The Parliament will debate and vote on Ms Podimata's report in plenary on Wednesday 23 May.
Governments have not hesitated to use taxpayers' money to bail out the financial system, yet many are hesitant about taxing financial transactions to get some of that money back.
The facts are undisputable. The financial sector caused the current crisis, which will cost governments €4.5 trillion in bail-outs, while it remains largely under-taxed compared to the real economy. The European Parliament launched the idea of a financial transaction tax back in the public debate with its 2010 report on innovative means of financing, creating a fresh momentum in favour of the financial transaction tax. The arguments of the financial sector against the financial transaction tax collapsed when the European Commission, under pressure from the European Parliament, undertook an impact assessment, which pointed out that introducing the financial transaction tax at EU level is not only feasible, but will also generate significant revenue without harming the European economy's competitiveness.

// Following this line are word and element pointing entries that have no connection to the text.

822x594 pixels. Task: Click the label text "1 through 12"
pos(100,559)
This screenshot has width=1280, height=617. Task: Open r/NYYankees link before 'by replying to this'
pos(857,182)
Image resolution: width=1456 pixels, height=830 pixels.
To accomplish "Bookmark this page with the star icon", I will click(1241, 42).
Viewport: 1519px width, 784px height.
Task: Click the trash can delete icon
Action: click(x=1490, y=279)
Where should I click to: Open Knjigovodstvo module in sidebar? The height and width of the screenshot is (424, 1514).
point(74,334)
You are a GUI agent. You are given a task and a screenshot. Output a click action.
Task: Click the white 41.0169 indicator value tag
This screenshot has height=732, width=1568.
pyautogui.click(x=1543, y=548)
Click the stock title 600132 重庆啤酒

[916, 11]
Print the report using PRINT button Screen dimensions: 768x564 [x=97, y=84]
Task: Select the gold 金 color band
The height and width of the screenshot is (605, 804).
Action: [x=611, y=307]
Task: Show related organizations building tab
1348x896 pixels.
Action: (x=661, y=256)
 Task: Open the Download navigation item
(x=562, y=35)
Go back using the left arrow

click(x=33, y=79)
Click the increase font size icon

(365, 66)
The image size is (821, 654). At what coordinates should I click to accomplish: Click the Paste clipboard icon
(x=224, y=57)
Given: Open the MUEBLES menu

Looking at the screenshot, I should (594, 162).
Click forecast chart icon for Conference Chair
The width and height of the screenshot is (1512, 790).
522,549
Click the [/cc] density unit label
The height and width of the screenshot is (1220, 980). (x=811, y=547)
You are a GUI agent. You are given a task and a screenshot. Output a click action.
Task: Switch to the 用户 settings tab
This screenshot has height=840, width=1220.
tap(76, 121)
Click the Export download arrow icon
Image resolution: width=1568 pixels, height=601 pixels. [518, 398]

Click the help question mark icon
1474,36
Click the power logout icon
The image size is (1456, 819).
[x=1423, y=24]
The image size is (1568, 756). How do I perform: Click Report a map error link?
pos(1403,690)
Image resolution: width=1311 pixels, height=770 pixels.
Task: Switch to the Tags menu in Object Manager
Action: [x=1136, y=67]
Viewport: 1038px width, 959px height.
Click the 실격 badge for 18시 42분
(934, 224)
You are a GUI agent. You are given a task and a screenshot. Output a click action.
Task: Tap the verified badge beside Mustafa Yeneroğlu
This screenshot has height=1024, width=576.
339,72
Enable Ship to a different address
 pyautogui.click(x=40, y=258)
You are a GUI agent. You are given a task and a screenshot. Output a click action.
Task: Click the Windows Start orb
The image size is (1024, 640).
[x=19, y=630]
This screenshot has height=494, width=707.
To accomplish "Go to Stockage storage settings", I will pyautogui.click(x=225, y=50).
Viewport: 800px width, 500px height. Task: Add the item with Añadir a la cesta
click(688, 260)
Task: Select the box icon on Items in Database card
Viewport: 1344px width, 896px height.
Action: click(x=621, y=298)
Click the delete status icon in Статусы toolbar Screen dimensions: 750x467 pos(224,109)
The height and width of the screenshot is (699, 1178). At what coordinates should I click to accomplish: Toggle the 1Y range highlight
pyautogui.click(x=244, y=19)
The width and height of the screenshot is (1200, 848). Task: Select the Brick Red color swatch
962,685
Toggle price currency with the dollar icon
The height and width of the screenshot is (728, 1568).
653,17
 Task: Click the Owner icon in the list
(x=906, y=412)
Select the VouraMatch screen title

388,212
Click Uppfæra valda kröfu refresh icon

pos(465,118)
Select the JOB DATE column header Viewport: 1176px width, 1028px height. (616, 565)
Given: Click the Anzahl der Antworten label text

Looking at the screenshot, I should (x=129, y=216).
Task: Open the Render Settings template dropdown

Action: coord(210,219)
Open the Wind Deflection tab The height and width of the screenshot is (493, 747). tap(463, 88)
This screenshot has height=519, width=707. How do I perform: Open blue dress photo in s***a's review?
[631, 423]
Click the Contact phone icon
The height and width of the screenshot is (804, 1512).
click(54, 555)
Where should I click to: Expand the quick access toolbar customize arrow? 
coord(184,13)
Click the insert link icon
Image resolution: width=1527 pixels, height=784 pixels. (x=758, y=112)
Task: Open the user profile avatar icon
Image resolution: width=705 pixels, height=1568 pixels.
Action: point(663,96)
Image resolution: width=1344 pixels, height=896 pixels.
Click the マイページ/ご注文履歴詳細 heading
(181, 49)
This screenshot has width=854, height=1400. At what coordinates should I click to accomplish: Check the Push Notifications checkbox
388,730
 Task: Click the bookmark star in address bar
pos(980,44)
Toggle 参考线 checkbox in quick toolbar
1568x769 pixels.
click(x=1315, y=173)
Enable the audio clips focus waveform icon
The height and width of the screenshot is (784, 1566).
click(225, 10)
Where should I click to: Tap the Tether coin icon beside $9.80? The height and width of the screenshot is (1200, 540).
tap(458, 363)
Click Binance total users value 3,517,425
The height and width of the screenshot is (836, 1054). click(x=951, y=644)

What are the two most important reasons for introducing the financial transaction tax and what impact will the tax have on the European economy and the internal market?
The tax will not only help curb speculation and bring the financial sector back to its primary function - the financing of the real economy - but also generate significant new resources at a time of strict fiscal consolidation. A more responsible financial sector will be more responsive to the long term needs of our economy - this is why primary markets are outside the scope of the financial transaction tax. I expect investments to shift from speculation and high-frequency trading to more productive activities. The revenue of the tax can also be used to stimulate growth.
Opponents of the financial transaction tax argue that it would trigger a liquidity squeeze and push financial firms to relocate to more business-friendly jurisdictions. What is your view on this?
Liquidity will not be affected where it is mostly needed. The proposed structure of the financial transaction tax ensures that the risk of relocation is minimised. Our proposal to make the payment of the financial transaction tax a certificate of the legal enforceability of a transaction will have a very positive effect on the enforcement of the tax.
Do you think proceeds from the financial transaction tax could be used to reduce member state contributions to the EU budget?
The potential of the tax as en EU own resource is impressive. The Commission has calculated that should two thirds of the financial transaction tax revenue be managed at EU level, the national contributions based on gross national income could be reduced by up to 50%.